At one point in her testimony Ms. Frazier, her voice quivering, stated that George Floyd, “a Black man”, could have been her father or any one of her brothers, cousins or friends. She added that ever since that fateful day she has spent countless nights apologizing to George Floyd for not doing more to save him and regretting that she had not taken physical action to save his life. “But,” she added, “it’s not what I should have done. It’s what he [Chauvin] should have done.”

On the stand, her young cousin spoke softly, sadly stating how she was feeling as she observed Mr. Chauvin kneeling on Mr. Floyd’s neck: “I was sad and kinda mad…it felt like he was stopping his breathing and it was kinda hurting him.”

Their despondency was shared by three older eyewitnesses. Genevieve Hansen, 27, an off-duty EMT with the local fire department, offered emergency assistance and was told to back off by one of the four police officers, the only one who was not kneeling on Mr. Floyd.
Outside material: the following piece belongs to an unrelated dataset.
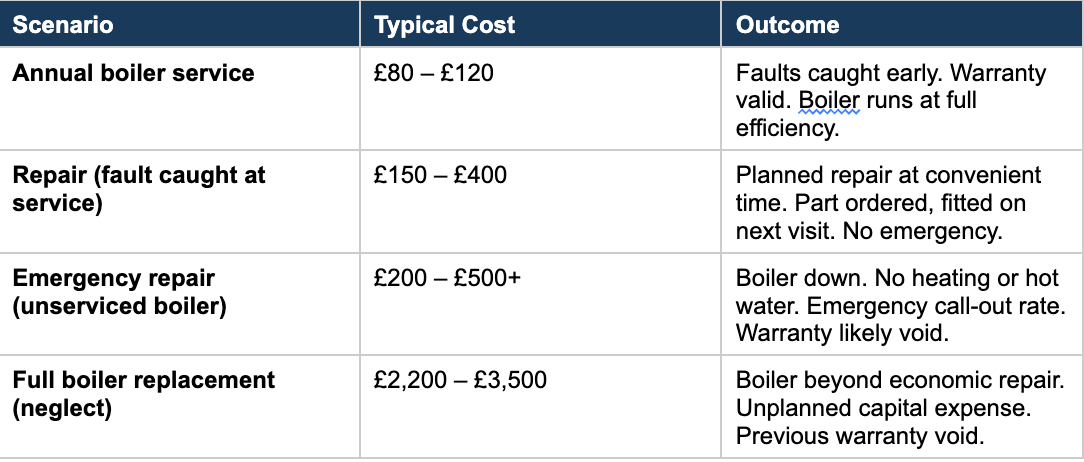Click the £150 – £400 cost cell
Screen dimensions: 1084x462
tap(440, 176)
Donald Williams, 33, a mixed martial artist was caught on video desperately exhorting Mr. Chauvin to ease up pressure from Floyd’s neck. His pleas were ignored. Both Hansen and Williams wept during their testimony. Williams said, “I believe I witnessed a murder.”

Charles McMillian, 61, one of the first people to see George Floyd arrested broke down sobbing while prosecutors played a video of Mr. Floyd calling out to his mother – “Mama they’re killing me.

My body is breaking down.” In the midst of his heart-wrenching testimony, Mr. McMillian, a concerned citizen who had the courage to repeatedly urge a prone and handcuffed Mr. Floyd to get up and get into the police car, took off his glasses on the stand, wiped his eyes and said through his tears, “I feel helpless.”

After watching trial testimony, Washington Post’s Eugene Robinson wondered, perhaps reflecting the feelings of the eyewitnesses, “How could anyone treat a fellow human being with such little regard for his life?

After he stopped moving — after he stopped breathing — Floyd obviously posed no threat to anyone, let alone to the heavily armed police officers who surrounded his inert body.” He continued, “To me, it looks like a brutal demonstration of who has power and who does not.”

It is clear to any observer that the five witnesses who took the stand early in the trial were reliving the traumatic event as if it was happening all over again.

Ms. Frazier begs Mr. Floyd for his forgiveness. Mr. Williams believes he has witnessed a murder.

Bystander McMillian and EMT Hanson feel helpless. And, a 9-year-girl who was just hoping for a tasty snack feels “sad and kinda mad” all over again. Each of them were compelled to relive the experience as well as the severe emotional distress and physical reaction to the 9 minutes and 29 seconds that Derek Chauvin kneeled on a handcuffed George Floyd’s neck.

At the same time that Mr. Floyd’s family is left without a son, husband, father, brother, uncle and cousin, these eyewitnesses to violence are also left to live with the emptiness, frustration, rage and trauma of an incomprehensible death.

These eyewitnesses are suffering from posttraumatic stress that can profoundly affect their day-to-day lives. They need and deserve the public understanding and emotional support to cope with the underserved guilt and regret they feel, and the nightmares and memories of the horrific death they witnessed and recall repeatedly.

The one thing that can help their healing, perhaps even more than sympathy or counseling or absolution, despite doing all they could, is justice; for, as Darnella Frazier concluded, “it’s not what I should have done. It’s what he [Chauvin] should have done.”